Required work
Convert the data below into a JSON list of strings, one string per line, omitting blank lines.

--- Material for the task ---

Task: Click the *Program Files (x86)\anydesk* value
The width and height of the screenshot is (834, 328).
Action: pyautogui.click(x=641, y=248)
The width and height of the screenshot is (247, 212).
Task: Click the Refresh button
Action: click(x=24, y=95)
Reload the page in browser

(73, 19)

---

Result of the task
[
  "Task: Click the *Program Files (x86)\\anydesk* value",
  "The width and height of the screenshot is (834, 328).",
  "Action: pyautogui.click(x=641, y=248)",
  "The width and height of the screenshot is (247, 212).",
  "Task: Click the Refresh button",
  "Action: click(x=24, y=95)",
  "Reload the page in browser",
  "(73, 19)"
]